The DPLA API is a Web-based RESTful API that provides programmatic access to over 11 million cultural heritage objects indexed in the DPLA. The API provides access to more metadata fields than those presented in the Web portal. API-based access thus enables a deeper exploration of the DPLA metadata for non-programmers as well as enables software developers to create innovative apps. This tutorial will introduce participants to the API and has the following objectives:

  • Understand and use RESTful APIs in general and the DPLA API in particular
  • Locate relevant information on the DPLA developer pages
  • Read the DPLA data model documentation
  • Retrieve DPLA metadata via a Web browser and a command-line interface
  • Manipulate saved DPLA data using OpenRefine
  • Retrieve DPLA data using a modern programming language such as Python, PHP, JavaScript, or Java.
  • Use Python wrappers such as dpla_utils and DPyLA – for Python programmers

The tutorial is designed for both programmers and non-programmers. We encourage you to bring your own computers and participate in the hands-on use of the DPLA API during the tutorial.

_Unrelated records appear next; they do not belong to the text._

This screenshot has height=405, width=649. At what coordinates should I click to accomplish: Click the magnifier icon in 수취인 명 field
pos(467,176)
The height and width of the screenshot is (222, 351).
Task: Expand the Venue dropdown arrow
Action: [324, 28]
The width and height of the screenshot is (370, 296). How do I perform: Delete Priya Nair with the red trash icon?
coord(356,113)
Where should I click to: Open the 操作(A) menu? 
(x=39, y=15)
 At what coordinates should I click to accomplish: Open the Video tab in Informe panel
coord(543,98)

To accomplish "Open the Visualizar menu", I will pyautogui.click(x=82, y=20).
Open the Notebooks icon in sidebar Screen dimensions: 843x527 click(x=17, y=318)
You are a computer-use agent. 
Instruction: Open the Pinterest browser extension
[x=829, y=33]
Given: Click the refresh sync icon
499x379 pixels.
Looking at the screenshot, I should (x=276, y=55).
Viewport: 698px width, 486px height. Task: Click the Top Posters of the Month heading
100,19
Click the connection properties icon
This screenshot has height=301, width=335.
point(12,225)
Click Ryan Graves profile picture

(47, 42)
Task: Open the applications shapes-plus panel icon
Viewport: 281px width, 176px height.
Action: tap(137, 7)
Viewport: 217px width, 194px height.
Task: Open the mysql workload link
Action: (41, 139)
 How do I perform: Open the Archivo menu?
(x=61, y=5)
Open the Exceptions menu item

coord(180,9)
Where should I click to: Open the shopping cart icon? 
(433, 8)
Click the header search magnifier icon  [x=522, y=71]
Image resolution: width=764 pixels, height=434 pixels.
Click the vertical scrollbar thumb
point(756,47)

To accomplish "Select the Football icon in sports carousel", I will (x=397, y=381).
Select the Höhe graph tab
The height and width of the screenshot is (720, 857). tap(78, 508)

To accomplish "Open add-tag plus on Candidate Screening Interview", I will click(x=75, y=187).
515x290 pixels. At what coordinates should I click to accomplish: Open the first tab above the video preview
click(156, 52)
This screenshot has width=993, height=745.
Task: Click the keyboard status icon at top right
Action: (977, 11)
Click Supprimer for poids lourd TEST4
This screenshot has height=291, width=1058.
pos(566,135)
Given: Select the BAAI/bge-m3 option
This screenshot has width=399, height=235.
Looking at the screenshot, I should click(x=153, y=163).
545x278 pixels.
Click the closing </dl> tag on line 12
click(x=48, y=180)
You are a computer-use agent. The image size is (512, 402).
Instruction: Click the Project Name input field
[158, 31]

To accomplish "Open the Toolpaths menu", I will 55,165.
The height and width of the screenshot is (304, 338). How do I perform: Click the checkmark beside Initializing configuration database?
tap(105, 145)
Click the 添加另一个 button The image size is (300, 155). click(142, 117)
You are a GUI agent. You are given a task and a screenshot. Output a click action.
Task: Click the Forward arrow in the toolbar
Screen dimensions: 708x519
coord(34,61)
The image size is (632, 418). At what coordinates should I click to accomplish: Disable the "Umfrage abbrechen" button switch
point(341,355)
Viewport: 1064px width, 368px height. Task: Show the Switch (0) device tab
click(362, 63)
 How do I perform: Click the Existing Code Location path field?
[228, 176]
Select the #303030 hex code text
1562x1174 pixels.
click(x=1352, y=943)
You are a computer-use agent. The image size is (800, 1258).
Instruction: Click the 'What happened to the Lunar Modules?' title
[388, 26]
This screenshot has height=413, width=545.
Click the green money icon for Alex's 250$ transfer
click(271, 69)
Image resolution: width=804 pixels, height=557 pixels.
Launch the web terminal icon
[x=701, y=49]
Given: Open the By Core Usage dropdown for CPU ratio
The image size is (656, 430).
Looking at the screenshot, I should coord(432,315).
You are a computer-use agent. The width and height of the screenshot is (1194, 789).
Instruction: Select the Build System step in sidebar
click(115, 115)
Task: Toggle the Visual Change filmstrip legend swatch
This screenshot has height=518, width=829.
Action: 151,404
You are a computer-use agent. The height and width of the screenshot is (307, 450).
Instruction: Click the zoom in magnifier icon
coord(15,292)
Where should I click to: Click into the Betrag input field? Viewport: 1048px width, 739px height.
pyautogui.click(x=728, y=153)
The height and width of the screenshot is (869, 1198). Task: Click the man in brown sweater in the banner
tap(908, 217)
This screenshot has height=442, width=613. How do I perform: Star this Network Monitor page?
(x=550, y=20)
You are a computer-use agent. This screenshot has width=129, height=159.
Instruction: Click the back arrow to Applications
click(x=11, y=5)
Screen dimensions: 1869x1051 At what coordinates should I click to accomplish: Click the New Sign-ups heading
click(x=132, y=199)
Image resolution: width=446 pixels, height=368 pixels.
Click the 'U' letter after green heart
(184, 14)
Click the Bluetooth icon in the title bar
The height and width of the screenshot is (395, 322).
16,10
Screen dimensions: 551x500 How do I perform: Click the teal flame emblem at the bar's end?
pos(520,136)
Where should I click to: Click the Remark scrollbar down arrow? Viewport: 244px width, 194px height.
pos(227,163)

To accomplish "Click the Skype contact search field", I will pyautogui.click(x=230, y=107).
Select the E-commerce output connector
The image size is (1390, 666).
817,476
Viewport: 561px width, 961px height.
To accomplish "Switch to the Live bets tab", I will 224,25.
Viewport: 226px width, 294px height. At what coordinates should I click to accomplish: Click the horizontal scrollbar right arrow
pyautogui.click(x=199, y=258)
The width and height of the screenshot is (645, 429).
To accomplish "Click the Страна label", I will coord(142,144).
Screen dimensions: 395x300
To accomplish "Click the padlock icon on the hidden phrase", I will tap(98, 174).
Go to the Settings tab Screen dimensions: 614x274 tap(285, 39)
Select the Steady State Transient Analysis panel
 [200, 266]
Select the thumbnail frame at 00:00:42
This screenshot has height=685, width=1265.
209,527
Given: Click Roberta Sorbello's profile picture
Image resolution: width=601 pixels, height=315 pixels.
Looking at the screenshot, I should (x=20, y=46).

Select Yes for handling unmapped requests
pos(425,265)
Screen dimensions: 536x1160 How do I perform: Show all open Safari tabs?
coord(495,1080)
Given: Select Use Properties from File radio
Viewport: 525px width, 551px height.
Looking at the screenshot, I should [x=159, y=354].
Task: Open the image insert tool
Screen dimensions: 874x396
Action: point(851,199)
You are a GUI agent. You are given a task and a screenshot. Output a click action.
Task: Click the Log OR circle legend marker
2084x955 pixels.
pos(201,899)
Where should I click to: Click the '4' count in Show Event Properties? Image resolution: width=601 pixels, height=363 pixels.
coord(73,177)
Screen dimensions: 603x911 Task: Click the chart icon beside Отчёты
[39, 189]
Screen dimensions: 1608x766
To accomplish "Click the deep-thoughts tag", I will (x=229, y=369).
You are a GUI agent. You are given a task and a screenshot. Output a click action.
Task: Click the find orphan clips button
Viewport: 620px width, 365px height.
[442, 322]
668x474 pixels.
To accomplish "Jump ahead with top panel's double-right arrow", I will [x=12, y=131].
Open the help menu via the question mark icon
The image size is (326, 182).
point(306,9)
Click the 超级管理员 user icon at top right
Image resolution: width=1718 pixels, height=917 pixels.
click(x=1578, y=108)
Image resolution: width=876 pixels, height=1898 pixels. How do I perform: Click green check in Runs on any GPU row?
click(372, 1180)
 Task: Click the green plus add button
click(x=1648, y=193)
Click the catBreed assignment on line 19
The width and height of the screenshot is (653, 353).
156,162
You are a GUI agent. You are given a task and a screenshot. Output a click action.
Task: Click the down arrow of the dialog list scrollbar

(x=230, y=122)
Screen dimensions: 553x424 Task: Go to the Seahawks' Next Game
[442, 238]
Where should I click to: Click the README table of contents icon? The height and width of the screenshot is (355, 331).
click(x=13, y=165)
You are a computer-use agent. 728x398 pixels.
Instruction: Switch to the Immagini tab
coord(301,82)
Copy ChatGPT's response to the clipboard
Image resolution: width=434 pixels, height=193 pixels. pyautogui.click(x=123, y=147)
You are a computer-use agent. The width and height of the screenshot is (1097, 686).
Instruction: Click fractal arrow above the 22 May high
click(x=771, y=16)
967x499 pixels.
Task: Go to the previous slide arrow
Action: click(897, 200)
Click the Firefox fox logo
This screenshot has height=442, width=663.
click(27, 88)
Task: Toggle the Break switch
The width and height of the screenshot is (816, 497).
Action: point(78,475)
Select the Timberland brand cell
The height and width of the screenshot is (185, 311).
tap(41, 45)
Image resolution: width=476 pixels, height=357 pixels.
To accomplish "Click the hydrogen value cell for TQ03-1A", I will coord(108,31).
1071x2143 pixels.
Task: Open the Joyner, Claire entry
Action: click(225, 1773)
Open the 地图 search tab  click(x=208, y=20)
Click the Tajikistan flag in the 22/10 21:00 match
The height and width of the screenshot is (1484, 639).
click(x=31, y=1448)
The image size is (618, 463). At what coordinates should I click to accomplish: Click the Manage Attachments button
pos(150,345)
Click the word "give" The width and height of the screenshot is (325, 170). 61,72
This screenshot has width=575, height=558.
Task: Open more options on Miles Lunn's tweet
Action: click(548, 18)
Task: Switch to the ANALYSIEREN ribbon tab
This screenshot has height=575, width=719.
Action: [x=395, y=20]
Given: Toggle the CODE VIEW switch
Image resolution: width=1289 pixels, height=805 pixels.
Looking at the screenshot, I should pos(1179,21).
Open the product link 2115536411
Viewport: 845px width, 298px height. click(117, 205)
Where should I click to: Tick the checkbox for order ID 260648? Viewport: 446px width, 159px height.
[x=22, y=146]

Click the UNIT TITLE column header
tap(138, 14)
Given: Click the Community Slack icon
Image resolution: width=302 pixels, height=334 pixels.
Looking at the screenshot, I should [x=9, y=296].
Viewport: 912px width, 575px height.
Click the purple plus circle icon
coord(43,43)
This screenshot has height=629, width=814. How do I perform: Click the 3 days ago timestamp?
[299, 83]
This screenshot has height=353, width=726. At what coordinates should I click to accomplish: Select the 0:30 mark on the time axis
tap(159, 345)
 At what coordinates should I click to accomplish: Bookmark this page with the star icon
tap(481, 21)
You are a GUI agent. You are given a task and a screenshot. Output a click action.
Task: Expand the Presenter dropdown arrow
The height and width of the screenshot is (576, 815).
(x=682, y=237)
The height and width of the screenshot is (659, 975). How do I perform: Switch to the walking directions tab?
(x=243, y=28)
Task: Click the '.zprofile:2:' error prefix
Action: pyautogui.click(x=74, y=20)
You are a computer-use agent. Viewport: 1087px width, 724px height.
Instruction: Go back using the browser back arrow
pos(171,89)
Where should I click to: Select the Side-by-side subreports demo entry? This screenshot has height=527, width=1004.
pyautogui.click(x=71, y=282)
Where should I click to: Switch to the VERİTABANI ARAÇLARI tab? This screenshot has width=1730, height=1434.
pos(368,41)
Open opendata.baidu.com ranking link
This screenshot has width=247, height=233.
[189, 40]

Information Extraction for Scholarly Digital Libraries


  • Kyle Williams, Pennsylvania State University
  • Jian Wu Pennsylvania State University
  • Zhaohui Wu, Pennsylvania State University
  • C. Lee Giles, Pennsylvania State University
Duration: Sunday, June 19, 9am - 12pm (half-day)

Scholarly documents contain many data entities, such as titles, authors, affiliations, figures, and tables. These entities can be used to enhance digital library services through enhanced metadata and enable the development of new services and tools for interacting with and exploring scholarly data. However, in a world of scholarly big data, extracting these entities in a scalable, efficient and accurate manner can be challenging. In this tutorial, we introduce the broad field of information extraction for scholarly digital libraries. Drawing on our experience in running the CiteSeerX digital library, which has performed information extraction on over 7 million academic documents, we argue for the need for automatic information extraction, describe different approaches for performing information extraction, present tools and datasets that are readily available, and describe best practices and areas of research interest.